Write the next part of the passage describing stacked semiconductor dies and their wire bonds, picking up after its final sentence.

→ **TEXT SHOWN**:
==*==
As further shown in FIGS. 3A and 3B, the bond pads 312 of the first semiconductor die 310 can be electrically coupled to corresponding ones of contacts 334 of the redistribution structure 330 via wire bonds 304. In some embodiments, the conductive features 315 can be formed—and thus the second semiconductor die 320 attached—after forming the wire bonds 304. In certain embodiments, the conductive features 315 can be formed by a suitable process such as, for example, thermo-compression bonding (e.g., copper-copper (Cu—Cu) bonding). In general, thermo-compression bonding techniques can utilize a combination of heat and compression (e.g., z-axis and/or vertical force control) to form a conductive solder joint between the bond pads 312 and 322 of the first and second semiconductor dies 310 and 320, respectively. The conductive features 315 can further be formed to have a height sufficient that the front side of the second semiconductor die 320 does not contact, and possibly damage, the wire bonds 304. In such embodiments, the device 300 includes a gap 317 formed interstitially between the first and second semiconductor dies 310 and 320. In certain embodiments, the gap 317 is filled with the molded material 350 such that the molded material 350 strengthens the coupling between the first and second semiconductor dies 310 and 320. Moreover, the molded material 350 can provide structural strength to the die stack 308 to prevent, for example, bending or warping of the second semiconductor die 320.

FIG. 3B shows one exemplary embodiment of an arrangement of wire bonds 304 electrically coupling the bond pads 312 (FIG. 3A) of the first semiconductor die 310 to the contacts 334 of the redistribution structure 330. The first semiconductor die 310 and bond pads 312 are not pictured in FIG. 3B because they are entirely below the second semiconductor die 320, and the molded material 350 is not pictured for clarity in FIG. 3B. As illustrated, each contact 334 is wire bonded to only a single bond pad 312. However, the wire bonds 304 can be arranged in any other manner to provide a different configuration of electrical couplings between the bond pads 312 and the contacts 334. For example, in other embodiments, some or all of the contacts 334 can be wire bonded to more than one of the bond pads 312. In yet other embodiments, some or all of the contacts 334 can be wire bonded to the bond pads 322 of the second semiconductor die 320, and/or to the conductive features 315.

FIG. 4A is a cross-sectional view, and FIG. 4B is a top plan view, illustrating a semiconductor device 400 (“device 400”) in accordance with another embodiment of the present technology. In this example, one or more semiconductor dies are arranged in a “back-to-back” configuration. The device 400 can include features generally similar to those of the semiconductor devices 100 and 200 described in detail above. For example, in the embodiment illustrated in FIG. 4A, the device 400 includes a redistribution structure 430 having an upper surface 433a, a die stack 408 coupled to the upper surface 433a, and a molded material 450 over the upper surface 433a and encapsulating the die stack 408. More specifically, the redistribution structure 430 can include a plurality of first contacts 434a and a plurality of second contacts 434b (collectively “contacts 434”) exposed at the upper surface 433a of the redistribution structure 430. The second contacts 434b are positioned under the die stack 408 (e.g., positioned within a die-attach area that is directly under a first semiconductor die 410), while the first contacts 434a are spaced laterally away from the die stack 408 (e.g., positioned outboard of the die-attach area).
==*==
→ **DATASET**:
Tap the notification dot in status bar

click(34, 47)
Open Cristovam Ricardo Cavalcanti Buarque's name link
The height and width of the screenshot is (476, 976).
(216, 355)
==*==
→ **RESULT OF THIS EXERCISE**:
The first semiconductor die 410 has a plurality of bond pads 412 and is attached to the redistribution structure 430 such that a front side of the semiconductor die 410 (e.g., a side including bond pads 412) faces the upper surface 433a of the redistribution structure 430. The first semiconductor die 410 can be attached to the redistribution structure 430 in this manner using known flip-chip mounting technologies. As shown, a plurality of conductive features 416 can couple the bond pads 412 of the first semiconductor die 410 to corresponding ones of the second contacts 434b of the redistribution structure 430. In some embodiments, the conductive features 416 are copper pillars. In other embodiments, the conductive features 416 can comprise one or more conductive materials such as, for example, copper, gold, aluminum, etc., and can have different shapes and/or configurations. The conductive features 416 can be formed by a suitable process such as, for example, thermo-compression bonding (e.g., copper-copper (Cu—Cu) bonding). In some embodiments, the conductive features 416 have a height such that the device 400 includes a gap 418 formed interstitially between the first semiconductor die 410 and the upper surface 433a of the redistribution structure 430. In some such embodiments, the gap 418 is filled with the molded material 450 to strengthen the coupling between the first semiconductor die 410 and the redistribution structure 430. Moreover, the molded material 450 can strengthen the die stack 408 to prevent, for example, bending or warping of the first semiconductor die 410.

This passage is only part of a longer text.